Items from a data source:
╭──

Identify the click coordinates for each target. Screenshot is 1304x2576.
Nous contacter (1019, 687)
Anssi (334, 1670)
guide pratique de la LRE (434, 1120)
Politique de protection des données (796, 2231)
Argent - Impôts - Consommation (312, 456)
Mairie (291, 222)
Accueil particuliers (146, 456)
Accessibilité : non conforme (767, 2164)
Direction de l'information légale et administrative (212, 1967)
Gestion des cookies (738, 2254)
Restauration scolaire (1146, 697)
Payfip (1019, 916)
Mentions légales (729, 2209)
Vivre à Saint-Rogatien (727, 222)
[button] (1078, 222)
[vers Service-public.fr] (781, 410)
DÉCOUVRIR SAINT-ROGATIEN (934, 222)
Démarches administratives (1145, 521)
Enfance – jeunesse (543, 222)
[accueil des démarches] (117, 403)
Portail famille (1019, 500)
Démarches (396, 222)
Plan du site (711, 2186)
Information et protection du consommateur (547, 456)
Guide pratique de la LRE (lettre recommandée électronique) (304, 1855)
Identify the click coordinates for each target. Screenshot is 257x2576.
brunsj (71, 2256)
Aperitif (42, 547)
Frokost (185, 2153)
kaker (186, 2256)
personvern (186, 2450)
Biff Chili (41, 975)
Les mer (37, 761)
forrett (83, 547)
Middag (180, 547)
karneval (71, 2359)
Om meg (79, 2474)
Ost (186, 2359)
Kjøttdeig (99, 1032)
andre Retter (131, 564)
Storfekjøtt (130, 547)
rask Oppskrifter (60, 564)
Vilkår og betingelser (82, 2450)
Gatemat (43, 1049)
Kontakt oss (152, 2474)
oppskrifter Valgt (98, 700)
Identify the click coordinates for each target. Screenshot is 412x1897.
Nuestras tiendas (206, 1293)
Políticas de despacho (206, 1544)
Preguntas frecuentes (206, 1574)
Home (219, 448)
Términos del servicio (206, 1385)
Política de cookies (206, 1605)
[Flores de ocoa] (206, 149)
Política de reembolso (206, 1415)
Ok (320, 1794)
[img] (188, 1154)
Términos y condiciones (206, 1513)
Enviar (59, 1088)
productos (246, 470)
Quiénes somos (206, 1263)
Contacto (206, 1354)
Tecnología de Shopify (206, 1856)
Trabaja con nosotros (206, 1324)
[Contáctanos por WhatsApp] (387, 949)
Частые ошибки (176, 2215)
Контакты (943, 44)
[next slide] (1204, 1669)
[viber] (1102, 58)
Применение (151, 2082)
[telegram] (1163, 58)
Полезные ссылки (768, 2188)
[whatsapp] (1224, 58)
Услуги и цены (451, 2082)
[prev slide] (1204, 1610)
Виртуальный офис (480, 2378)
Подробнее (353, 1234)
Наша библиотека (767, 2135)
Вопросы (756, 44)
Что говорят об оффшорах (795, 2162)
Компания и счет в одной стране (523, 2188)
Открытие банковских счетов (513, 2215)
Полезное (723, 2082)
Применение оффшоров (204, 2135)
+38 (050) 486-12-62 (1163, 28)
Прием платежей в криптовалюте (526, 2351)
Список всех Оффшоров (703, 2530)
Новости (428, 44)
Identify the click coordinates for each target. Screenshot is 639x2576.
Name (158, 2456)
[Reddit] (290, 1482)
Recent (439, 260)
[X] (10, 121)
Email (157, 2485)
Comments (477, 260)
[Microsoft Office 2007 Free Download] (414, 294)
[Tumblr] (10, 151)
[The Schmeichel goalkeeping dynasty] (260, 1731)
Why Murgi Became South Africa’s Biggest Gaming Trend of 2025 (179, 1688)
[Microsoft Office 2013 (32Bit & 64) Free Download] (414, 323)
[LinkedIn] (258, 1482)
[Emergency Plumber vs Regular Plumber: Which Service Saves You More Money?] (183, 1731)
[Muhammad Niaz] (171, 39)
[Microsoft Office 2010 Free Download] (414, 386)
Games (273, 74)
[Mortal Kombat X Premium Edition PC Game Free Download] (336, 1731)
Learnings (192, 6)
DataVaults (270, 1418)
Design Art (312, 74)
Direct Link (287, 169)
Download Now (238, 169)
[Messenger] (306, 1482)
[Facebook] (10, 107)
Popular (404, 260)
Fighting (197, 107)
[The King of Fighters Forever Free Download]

╰──

**PROBLEM TO WORK ON**. Return every line holding the word "Service" from the records.

**SOLUTION TO THE PROBLEM**.
[vers Service-public.fr] (781, 410)
[Emergency Plumber vs Regular Plumber: Which Service Saves You More Money?] (183, 1731)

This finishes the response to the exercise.